● EXCERPTED TEXT:
┏━━

Things do get harder when government decides to set minimum wages for foreigner to be white collar. Perhaps to circumvent this, banks start to offer contractual roles and becoming hesitant to offer permanent positions. It's good to see but the competition stays stiff.

I decide to stick on a belief of "These times are not for hiring, neither in hiring season nor in good economy. Things WILL GET BETTER. Being in finance means staying work 120% hard on everything, be the 5% who gets 95% of reward."

5/95 rule is a mantra in capitalist world, and I thrive to enjoy the adventure towards the 5%.

Worth the effort for the experience? As of now, I am not entirely sure. But I hope years later, I can connect the dots and say Steve Jobs is right.

20.4.13

Mirror time.


As FYP submission deadline is counting down in hours, I felt somewhat saturated from the obligated work and decided to look at something different. I went to watch the Steve Job’s commencement speech at Stanford.



This video is of course not new to me, neither to my generation. Yet the depth of his deceptively simple message leads me to fresh thoughts and brings me to realization.

┗━━

● TASK LIST:
1. Please rewrite the blog excerpt starting at "5/95 rule is" and ending at "Mirror time.", putting "motto" in place of "mantra".
2. Render this sentence from the blog excerpt in Spanish: "But I hope years later, I can connect the dots and say Steve Jobs is right."

● GIVEN INFORMATION:
┏━━

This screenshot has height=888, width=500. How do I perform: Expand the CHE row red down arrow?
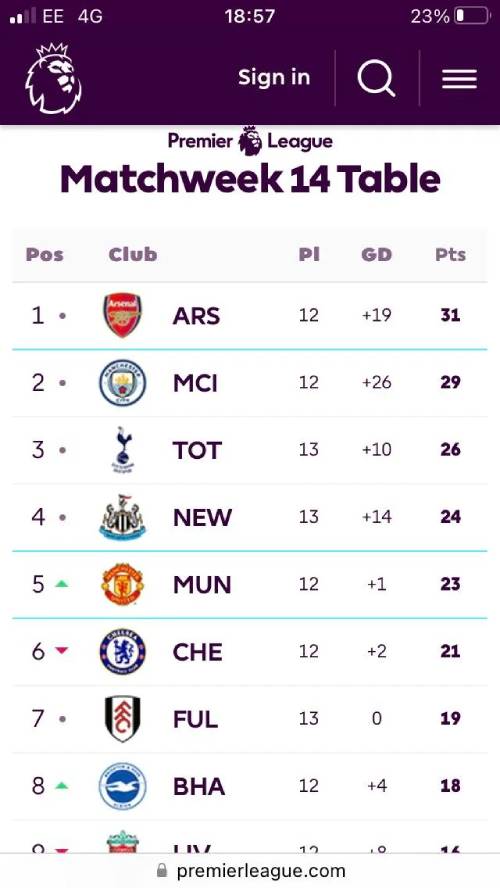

┗━━

● RESPONSES FOR EACH TASK:
1.
5/95 rule is a motto in capitalist world, and I thrive to enjoy the adventure towards the 5%.

Worth the effort for the experience? As of now, I am not entirely sure. But I hope years later, I can connect the dots and say Steve Jobs is right.

20.4.13

Mirror time.

2. Pero espero que, años después, pueda unir los puntos y decir que Steve Jobs tiene razón.